# Tugas yang Diberikan 1:
Bisakah Anda mengutip ulang baris-baris dari entri di bawah, mulai dari baris yang memuat "VRM-40: 14 Mar 2022 – present (964, 83)" dan berhenti setelah baris yang memuat "Fleet Logistics Multi-Mission Wing (662, 83)"?

# Teks yang Disediakan:
═══
Sukses Detik.com dari Tangan Budiono Darsono


Hampir semua orang Indonesia yang melek internet kenal dengan Detik.com. Detik.com merupakan portal berita pertama di Indonesia yang didirikan oleh Budiono Darsono dan rekan-rekannya, Yayan Sopyan, Abdul Rahman, serta Didi Nugrahadi.

Ide untuk mendirikan Detik.com tercetus ketika terjadi krisis politik di tahun 1998. Kala itu, kantor tabloid Detik, tempat dia bekerja, diberangus bersama-sama majalah Tempo dan Editor. Justru pada saat kehilangan pekerjaan dan terjepit, ide kreatif Budiono muncul. Dengan bermodalkan semangat, tape recorder, dan HT (handy talky) sementara servernya nebeng di Agrakom (perusahaan IT), Budiono meliput peristiwa-peristiwa seputar unjuk rasa mahasiswa dan pergolakan politik yang memang sedang marak saat itu. Liputan pertama Detik.com adalah tragedi Semanggi 1998.


Pemilihan nama Detik.com terinspirasi karena Budiono memimpikan setiap detik selalu ada berita baru yang harus dipublikasikan. “Mengapa menunggu besok? Detik ini juga," begitulah slogan yang terpampang di blog resmi Budiono.

Masa-masa awal perjalanan Detik.com banyak menyita waktu dan tenaga Budiono. Setiap waktu harus mencari informasi, wawancara, menulis, dan posting. Sampai-sampai istri dan keluarga terlupakan. Kerja keras dan pengorbanan Budiono berbuah manis, Detik.com tetap eksis hingga saat ini, tidak seperti situs-situs berita lain seperti Satunet, Astaga, Koridor, Mandiri, yang tidak mampu bertahan. Bahkan sekarang Detik.com menjadi situs berita terbesar di Tanah Air

Sekarang dengan unique visitor sebanyak 650-700.000 per hari (1 unique visitor bisa mewakili 5 orang pembaca), tarif iklan Detikcom berkembang luar biasa. Yang paling mahal Rp 140.000.000 per bulan, sedang yang termurah Rp.20.000.000 per bulan. Budi menjelaskan, lantaran infrastruktur dan pembacanya tumbuh besar, mau tidak mau rate mereka ikut tumbuh.

Sukses Detikcom ini bukanlah semata-mata berkat faktor lucky, lantaran mereka hadir dengan timing yang tepat. Setidaknya ini dibuktikan dengan daya tahan (endurance) mereka menghadapi pecahnya “bubble” internet

Detik.com pun Dijual


Transaksi pembelian Detik.com oleh Chairul Tanjung pada pertengahan  tahun ini mengejutkan pelaku bisnis media di negeri ini. Belum lama ini Bisnis menemui Budiono Darsono salah satu pendiri Detik.com untuk berbincang mengenai awal pendirian dan  transaksi penjualan tersebut. Sebagai catatan, Detik.com yang dibangun dengan modal awal Rp40 juta setelah 13 tahun  dilego senilai US$60 juta. Berikut Petikan wawancara yg kami kutip dari www.bisnis.com.

Siapa saja yang  semula mendirikan Detik.com ?
═══
# Tugas yang Diberikan 2:
Tuliskan kembali bagian teks tentang Detik.com di atas, mulai dari kata "Detik.com pun Dijual" dan berhenti setelah kata "kutip dari www.bisnis.com.".

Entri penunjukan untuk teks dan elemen
═══
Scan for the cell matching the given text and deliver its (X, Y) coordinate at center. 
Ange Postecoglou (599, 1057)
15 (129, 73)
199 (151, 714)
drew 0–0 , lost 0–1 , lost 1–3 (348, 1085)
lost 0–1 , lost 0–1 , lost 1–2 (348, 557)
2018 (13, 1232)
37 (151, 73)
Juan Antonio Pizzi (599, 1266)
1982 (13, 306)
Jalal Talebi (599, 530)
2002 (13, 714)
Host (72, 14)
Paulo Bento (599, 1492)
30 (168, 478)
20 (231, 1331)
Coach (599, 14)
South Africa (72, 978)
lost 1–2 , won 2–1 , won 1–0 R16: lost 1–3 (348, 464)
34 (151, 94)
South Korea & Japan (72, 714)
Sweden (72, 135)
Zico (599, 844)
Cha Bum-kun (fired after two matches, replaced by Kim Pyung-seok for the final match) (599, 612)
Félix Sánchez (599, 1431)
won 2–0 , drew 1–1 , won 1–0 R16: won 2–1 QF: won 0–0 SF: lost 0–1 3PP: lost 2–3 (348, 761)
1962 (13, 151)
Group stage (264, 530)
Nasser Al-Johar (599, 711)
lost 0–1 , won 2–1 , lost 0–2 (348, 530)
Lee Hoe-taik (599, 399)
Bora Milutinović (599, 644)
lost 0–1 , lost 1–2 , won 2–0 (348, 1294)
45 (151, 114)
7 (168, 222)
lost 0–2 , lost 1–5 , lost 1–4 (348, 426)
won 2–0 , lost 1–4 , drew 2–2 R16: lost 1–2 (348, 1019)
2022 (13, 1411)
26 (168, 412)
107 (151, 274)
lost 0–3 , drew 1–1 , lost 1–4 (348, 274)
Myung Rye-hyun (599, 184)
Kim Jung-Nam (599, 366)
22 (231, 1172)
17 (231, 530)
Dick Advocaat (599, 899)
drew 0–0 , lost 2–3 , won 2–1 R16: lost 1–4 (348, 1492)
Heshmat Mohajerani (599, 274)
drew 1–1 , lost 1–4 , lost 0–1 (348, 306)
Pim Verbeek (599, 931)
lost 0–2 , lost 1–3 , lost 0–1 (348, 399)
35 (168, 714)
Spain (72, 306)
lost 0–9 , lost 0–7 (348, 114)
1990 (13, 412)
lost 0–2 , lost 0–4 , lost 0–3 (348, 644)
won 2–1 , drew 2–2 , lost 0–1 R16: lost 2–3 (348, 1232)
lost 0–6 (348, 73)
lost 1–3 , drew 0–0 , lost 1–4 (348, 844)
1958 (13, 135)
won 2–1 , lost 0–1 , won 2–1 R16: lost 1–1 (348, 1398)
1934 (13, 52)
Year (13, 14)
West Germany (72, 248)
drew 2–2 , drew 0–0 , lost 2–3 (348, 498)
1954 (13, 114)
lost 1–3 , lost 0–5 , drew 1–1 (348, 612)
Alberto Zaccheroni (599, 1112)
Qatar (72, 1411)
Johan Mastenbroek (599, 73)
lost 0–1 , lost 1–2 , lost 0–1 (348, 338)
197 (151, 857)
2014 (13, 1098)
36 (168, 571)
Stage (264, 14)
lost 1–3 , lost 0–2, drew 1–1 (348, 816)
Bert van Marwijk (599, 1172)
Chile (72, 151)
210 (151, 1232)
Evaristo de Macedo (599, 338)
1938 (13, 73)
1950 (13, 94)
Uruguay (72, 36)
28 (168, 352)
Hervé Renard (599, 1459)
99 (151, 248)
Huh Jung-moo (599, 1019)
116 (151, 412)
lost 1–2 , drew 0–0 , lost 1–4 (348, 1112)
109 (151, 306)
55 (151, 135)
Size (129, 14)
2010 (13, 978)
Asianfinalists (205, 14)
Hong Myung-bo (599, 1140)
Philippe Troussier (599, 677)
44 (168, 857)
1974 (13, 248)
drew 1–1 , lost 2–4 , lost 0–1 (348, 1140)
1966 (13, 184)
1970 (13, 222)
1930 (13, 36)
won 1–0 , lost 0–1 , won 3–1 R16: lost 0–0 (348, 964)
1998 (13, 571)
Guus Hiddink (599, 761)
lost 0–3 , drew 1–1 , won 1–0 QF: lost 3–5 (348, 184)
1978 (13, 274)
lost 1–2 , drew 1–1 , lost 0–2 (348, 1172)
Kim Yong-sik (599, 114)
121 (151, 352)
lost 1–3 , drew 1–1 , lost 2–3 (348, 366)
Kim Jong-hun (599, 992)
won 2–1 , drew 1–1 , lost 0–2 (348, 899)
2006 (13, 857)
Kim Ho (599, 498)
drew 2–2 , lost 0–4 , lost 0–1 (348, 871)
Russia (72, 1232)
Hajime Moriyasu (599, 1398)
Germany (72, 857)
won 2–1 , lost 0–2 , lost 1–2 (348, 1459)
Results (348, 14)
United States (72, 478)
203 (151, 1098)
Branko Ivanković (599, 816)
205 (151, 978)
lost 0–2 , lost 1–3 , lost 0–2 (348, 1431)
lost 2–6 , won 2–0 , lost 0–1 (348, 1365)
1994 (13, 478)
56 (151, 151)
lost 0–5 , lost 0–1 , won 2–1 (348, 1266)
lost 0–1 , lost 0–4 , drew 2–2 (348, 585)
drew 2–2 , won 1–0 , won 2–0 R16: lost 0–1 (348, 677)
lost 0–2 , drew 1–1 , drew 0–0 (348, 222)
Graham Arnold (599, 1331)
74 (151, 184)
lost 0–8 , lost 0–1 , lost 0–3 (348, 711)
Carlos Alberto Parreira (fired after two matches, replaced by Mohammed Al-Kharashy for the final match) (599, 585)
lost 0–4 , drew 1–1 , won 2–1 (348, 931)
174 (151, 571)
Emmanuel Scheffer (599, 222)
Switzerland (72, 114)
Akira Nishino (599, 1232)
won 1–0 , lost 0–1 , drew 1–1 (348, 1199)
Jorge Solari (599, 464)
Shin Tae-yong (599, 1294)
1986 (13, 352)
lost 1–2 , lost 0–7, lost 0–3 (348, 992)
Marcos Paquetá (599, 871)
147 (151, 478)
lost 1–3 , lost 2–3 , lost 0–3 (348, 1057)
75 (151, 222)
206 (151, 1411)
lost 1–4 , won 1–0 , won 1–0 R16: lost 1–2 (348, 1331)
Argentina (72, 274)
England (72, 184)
═══
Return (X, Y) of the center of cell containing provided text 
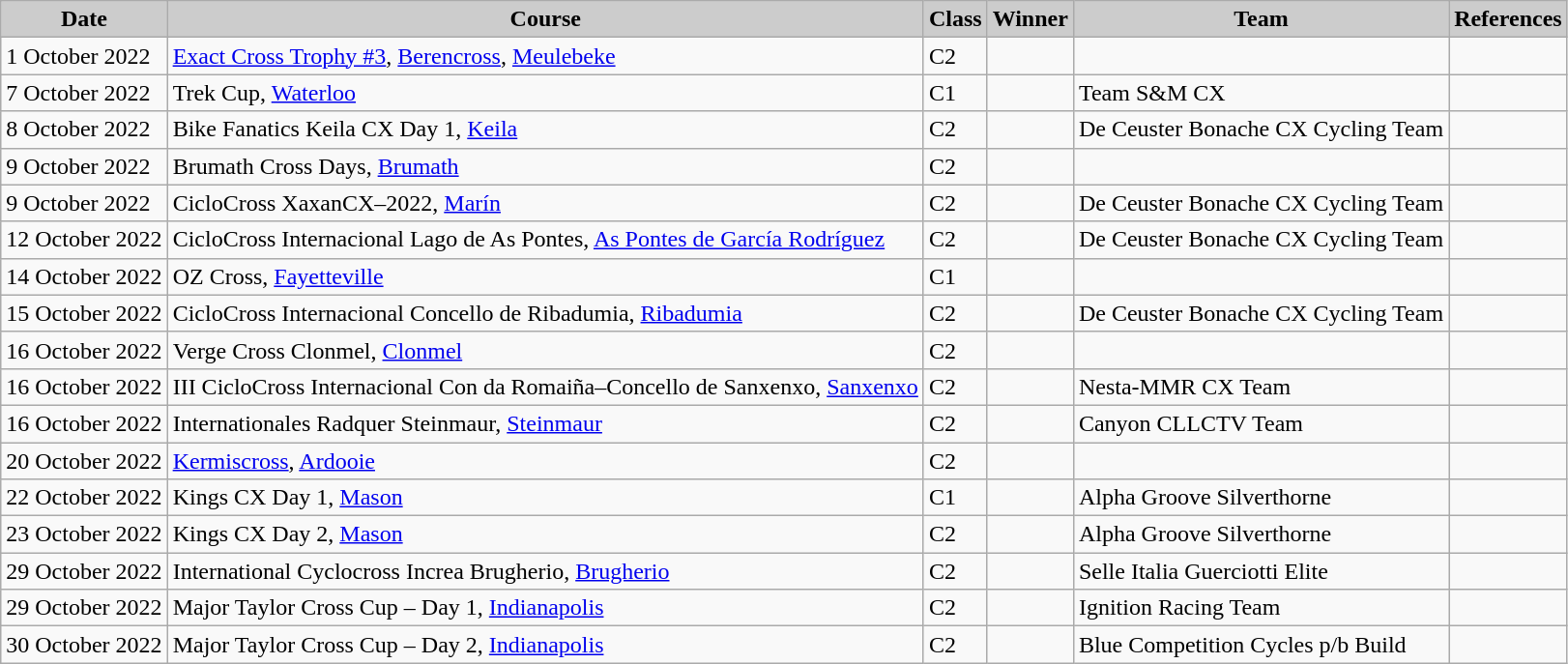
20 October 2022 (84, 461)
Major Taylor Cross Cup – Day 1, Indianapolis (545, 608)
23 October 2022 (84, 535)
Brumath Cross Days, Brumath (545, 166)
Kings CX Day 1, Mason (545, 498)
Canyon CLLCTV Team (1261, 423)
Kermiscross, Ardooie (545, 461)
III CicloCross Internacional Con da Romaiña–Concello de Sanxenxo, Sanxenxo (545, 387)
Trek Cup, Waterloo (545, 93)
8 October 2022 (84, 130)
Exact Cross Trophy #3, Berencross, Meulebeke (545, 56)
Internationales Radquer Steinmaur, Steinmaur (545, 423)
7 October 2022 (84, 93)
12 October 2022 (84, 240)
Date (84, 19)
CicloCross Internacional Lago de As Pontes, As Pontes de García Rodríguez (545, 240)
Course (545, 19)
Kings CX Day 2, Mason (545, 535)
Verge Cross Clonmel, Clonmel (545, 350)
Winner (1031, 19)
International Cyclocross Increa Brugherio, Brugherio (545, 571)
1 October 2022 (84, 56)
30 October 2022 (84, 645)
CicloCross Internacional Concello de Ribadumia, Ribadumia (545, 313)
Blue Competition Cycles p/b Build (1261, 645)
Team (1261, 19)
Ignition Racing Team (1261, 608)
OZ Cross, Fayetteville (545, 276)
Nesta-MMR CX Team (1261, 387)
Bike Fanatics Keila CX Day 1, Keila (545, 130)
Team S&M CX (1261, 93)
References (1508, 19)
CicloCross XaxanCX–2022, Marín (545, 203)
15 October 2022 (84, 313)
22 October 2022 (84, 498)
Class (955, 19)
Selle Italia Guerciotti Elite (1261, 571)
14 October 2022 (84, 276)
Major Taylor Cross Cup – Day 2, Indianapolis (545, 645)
═══
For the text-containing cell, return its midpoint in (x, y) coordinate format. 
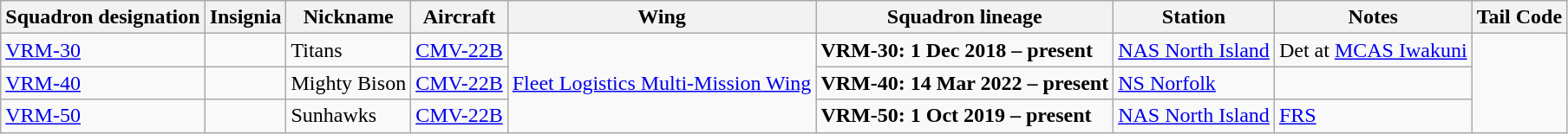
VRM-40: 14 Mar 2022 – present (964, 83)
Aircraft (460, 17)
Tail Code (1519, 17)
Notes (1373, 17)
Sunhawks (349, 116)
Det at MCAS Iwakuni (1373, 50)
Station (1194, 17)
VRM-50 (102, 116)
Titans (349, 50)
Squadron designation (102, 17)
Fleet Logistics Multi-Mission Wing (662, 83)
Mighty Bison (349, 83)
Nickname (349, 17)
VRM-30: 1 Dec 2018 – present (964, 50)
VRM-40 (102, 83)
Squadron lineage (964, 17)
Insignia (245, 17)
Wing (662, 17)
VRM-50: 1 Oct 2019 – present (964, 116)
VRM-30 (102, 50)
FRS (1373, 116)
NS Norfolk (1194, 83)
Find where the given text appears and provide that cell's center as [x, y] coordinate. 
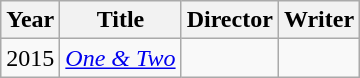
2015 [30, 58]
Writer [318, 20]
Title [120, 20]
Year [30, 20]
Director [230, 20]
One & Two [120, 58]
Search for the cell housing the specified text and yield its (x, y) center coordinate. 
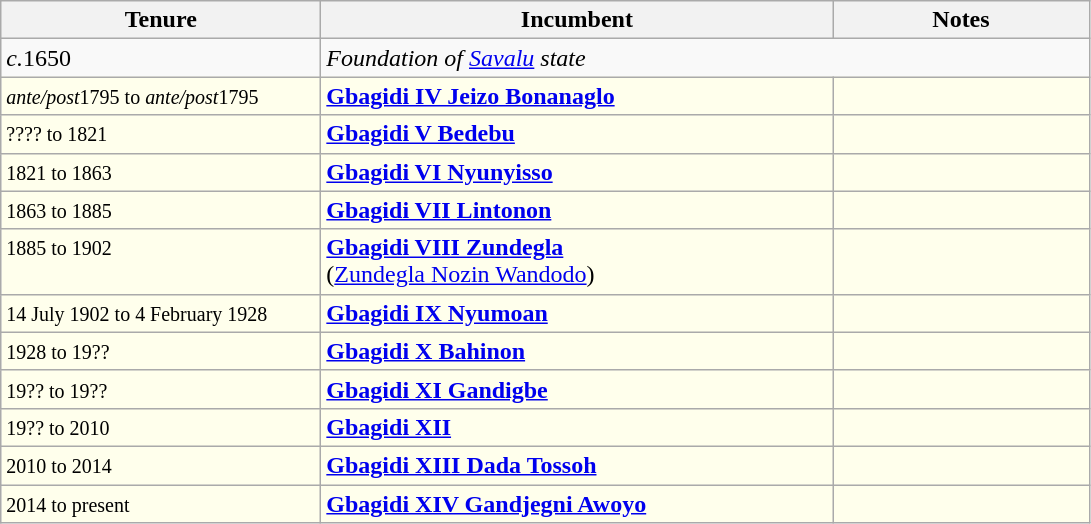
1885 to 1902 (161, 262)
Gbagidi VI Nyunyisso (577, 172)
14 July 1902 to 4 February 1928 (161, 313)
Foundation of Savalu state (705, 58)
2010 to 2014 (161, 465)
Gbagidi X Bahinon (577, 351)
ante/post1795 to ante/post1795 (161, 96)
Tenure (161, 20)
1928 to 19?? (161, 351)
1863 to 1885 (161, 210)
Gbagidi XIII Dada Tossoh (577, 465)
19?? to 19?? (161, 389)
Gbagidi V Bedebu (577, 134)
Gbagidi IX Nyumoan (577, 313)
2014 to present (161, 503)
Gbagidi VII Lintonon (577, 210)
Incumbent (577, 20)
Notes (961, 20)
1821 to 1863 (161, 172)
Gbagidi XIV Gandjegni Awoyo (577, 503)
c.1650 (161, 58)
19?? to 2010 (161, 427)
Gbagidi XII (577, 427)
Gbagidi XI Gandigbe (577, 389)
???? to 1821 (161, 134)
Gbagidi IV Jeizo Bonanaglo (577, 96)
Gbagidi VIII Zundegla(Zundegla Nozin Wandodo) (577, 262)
═══
# Jawaban Lengkap 1:
VRM-40: 14 Mar 2022 – present (964, 83)
Aircraft (460, 17)
Tail Code (1519, 17)
Notes (1373, 17)
Sunhawks (349, 116)
Det at MCAS Iwakuni (1373, 50)
Station (1194, 17)
VRM-50 (102, 116)
Titans (349, 50)
Squadron designation (102, 17)
Fleet Logistics Multi-Mission Wing (662, 83)

# Jawaban Lengkap 2:
Detik.com pun Dijual


Transaksi pembelian Detik.com oleh Chairul Tanjung pada pertengahan  tahun ini mengejutkan pelaku bisnis media di negeri ini. Belum lama ini Bisnis menemui Budiono Darsono salah satu pendiri Detik.com untuk berbincang mengenai awal pendirian dan  transaksi penjualan tersebut. Sebagai catatan, Detik.com yang dibangun dengan modal awal Rp40 juta setelah 13 tahun  dilego senilai US$60 juta. Berikut Petikan wawancara yg kami kutip dari www.bisnis.com.